“Keeping Ourselves from Ourselves”
Last week I heard an interview with actor Frank Langella discussing his new memoir Dropped Names: Famous Men and Women as I Knew Them. Frank Langella comes across as both a wise and interesting man, and something he said during the conversation has stayed with me all week. He was talking about how the famous people he met when younger, as they got older had (in his words) “a deep and profound terror, and so kept holding on to all the outside things, all the toys we use to keep ourselves from ourselves” [“sex appeal, pills, booze”], so that “as they got older and older and older there was very little center in any of them, very little sense of self.” He then went on,
The Eastern philosophy is whenever you feel nervous or scared, throw something out of your box, if you’re a box. Those of us here in this culture keep packing our boxes with things like fame, like money, like success, so as we get closer to death we’re very heavy, we’re weighted with all those things. [New York Times Book Review Podcast, April 20, 2012]

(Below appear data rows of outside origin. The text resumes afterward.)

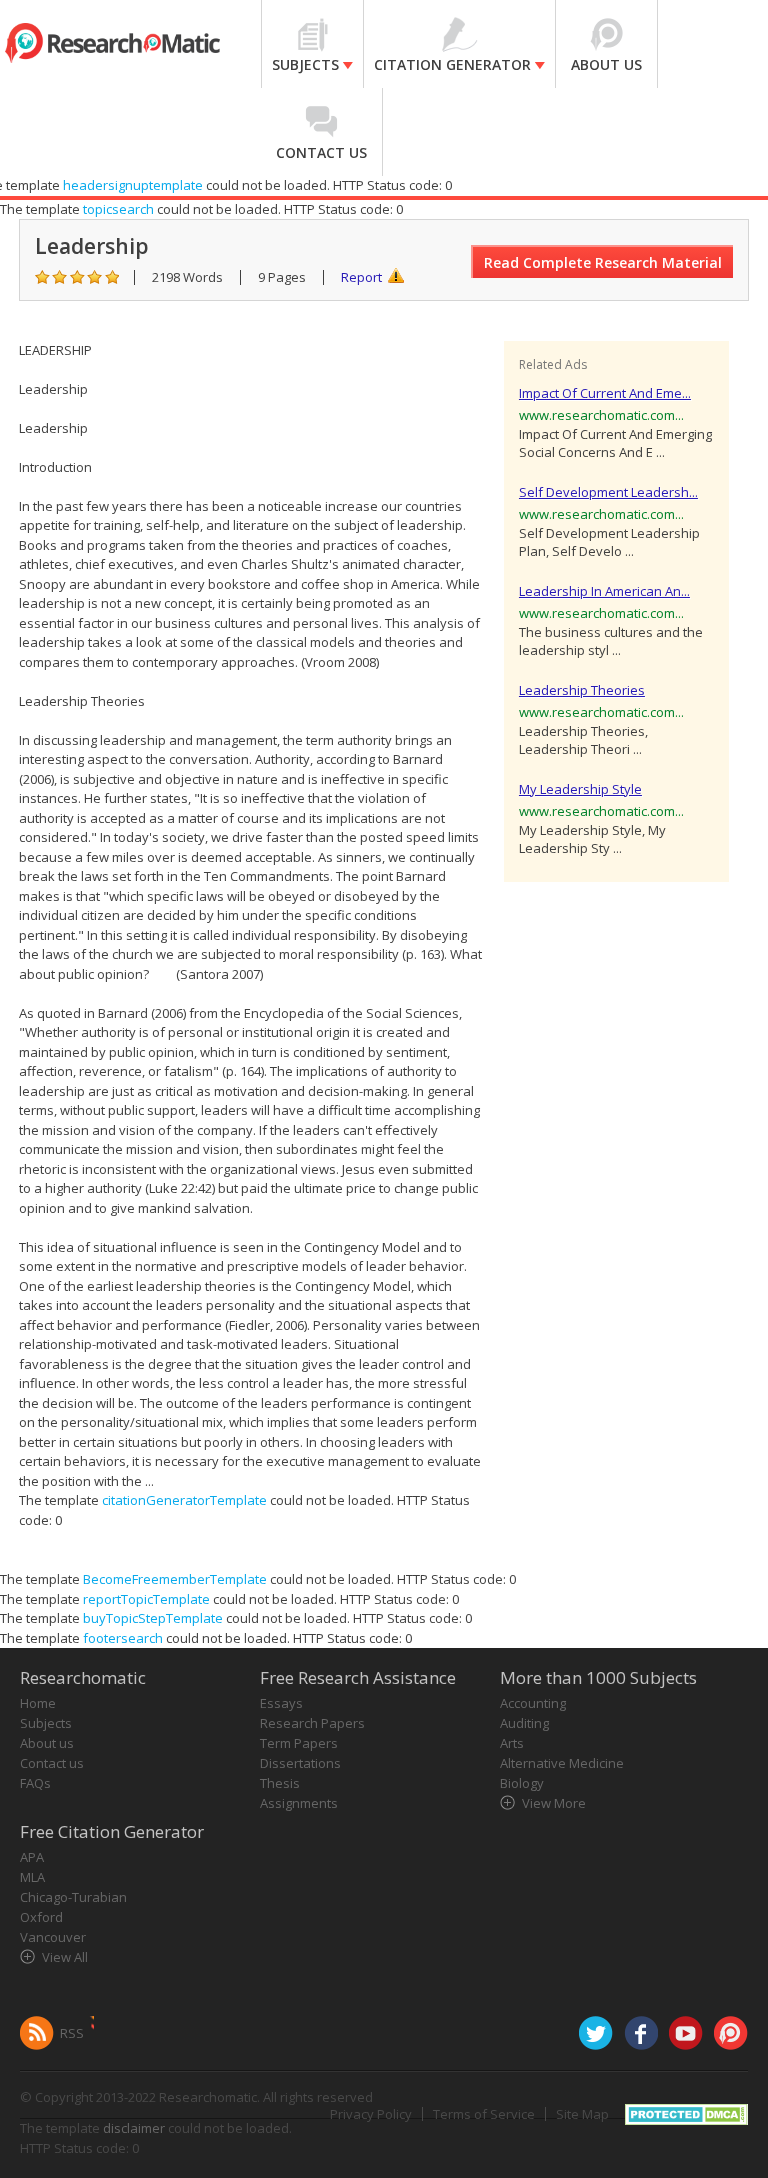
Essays (281, 1703)
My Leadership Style (580, 789)
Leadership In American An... (604, 591)
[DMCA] (686, 2113)
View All (65, 1957)
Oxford (41, 1917)
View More (554, 1803)
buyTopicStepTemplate (153, 1618)
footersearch (123, 1638)
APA (32, 1857)
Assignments (299, 1803)
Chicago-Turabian (73, 1897)
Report (361, 277)
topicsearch (118, 209)
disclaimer (134, 2128)
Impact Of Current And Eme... (605, 393)
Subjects (46, 1723)
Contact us (52, 1763)
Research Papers (312, 1723)
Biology (522, 1783)
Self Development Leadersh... (608, 492)
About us (47, 1743)
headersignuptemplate (133, 185)
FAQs (35, 1783)
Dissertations (300, 1763)
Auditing (524, 1723)
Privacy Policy (371, 2114)
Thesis (280, 1783)
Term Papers (299, 1743)
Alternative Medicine (562, 1763)
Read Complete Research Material (603, 262)
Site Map (582, 2114)
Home (38, 1703)
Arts (512, 1743)
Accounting (533, 1703)
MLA (32, 1877)
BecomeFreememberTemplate (175, 1579)
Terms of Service (484, 2114)
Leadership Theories (582, 690)
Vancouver (53, 1937)
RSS (72, 2033)
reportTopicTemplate (146, 1599)
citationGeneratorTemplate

I found Langella’s remarks compelling on several fronts. Since both my parents worked in show business, I spent much of my early life around famous people. I know from my experience of those years the truth of Langella’s analysis of the corrosive aspects of fame. Over the course of the rest of my life, though, I’ve consorted with many people who, while not famous, have been highly successful in some area of human endeavor—business, the academy, the church. And I know from my relationships with those folks that success—even ecclesiastical success—is never finally enough. We spend much if not most of our lives pursuing success, and when we achieve it we pause, look around, and realize that even success does not ultimately satisfy our deepest needs. And so we find external things that will help “to keep ourselves from ourselves”. For some of us those things are toxic relationships. For others they are toxic substances. Whatever they are, they keep us from personal authenticity and depth.
This week I’ve also been rereading one of my favorite books on the life of prayer: English Spirituality, by Martin Thornton. This book dates from the early 1960s and is now long out of print. Thornton, a Church of England priest and pastoral theologian, wrote a history of English spirituality in order to show how Anglican worship and prayer had their own unique, sensible, pragmatic characteristics, rooted in the Benedictine tradition of monastic prayer, study, and worship.
Here is what Thornton says about Benedict’s understanding of the relevance of monastic vows to the lives of everyday people. In Benedict’s understanding, “obedience, poverty, and chastity are not monastic but Christian virtues”. What he means is that these virtues are the virtues not just of monks and nuns but, understood properly, of all Christian people. All of us are called to be obedient, poor, and chaste. As to obedience: “obedience is to be ‘according to the Rule’; what we might call canonical obedience, holy obedience, or even loyalty, but not servile submission.” Poverty “consists in keeping a happy mean between rigorism and laxity.” And chastity “is both a practical monastic rule and a general Christian virtue, applicable to both married and single alike”. [Martin Thornton, English Spirituality, pp. 79-80]
I have always found Thornton’s explanation of the monastic virtues deeply helpful in understanding my own attitude toward life’s desires and challenges. As Frank Langella says, we have a choice. As we grow and mature, we can either put more things into our box or take more things out of them. The culture we live in tends to exalt grasping, consumption, and excess as the signs of the fulfilled life. Rome was not that different than the First World of the 21st century, and its temptations and blandishments were pretty much the ones we’re offered these days, too. There is, though, another way. Jesus, the one we follow, lived under Rome’s shadow, and his life and teaching suggest that our true fulfillment consists in going in the opposite direction from putting more stuff in the box.
Live simply. Live compassionately. Live thankfully. That’s how Jesus lived. He gathered a group of companions who shared that mode of life, and they were able to experience, celebrate, and share a joyful abundance in living that they could not otherwise have imagined. As you and I contemplate the myriad invitations we have to accumulate things that keep ourselves from ourselves, we hear as well Jesus’s invitation to throw the things out of our boxes that draw us from knowing ourselves and so from knowing God. Poverty, chastity, and obedience may not sound as alluring as fame, power, and success, but don’t just trust me, trust Jesus: their benefits exceed all that we can ask for or imagine. Living as Jesus lived, our boxes may be empty, but our lives will be full.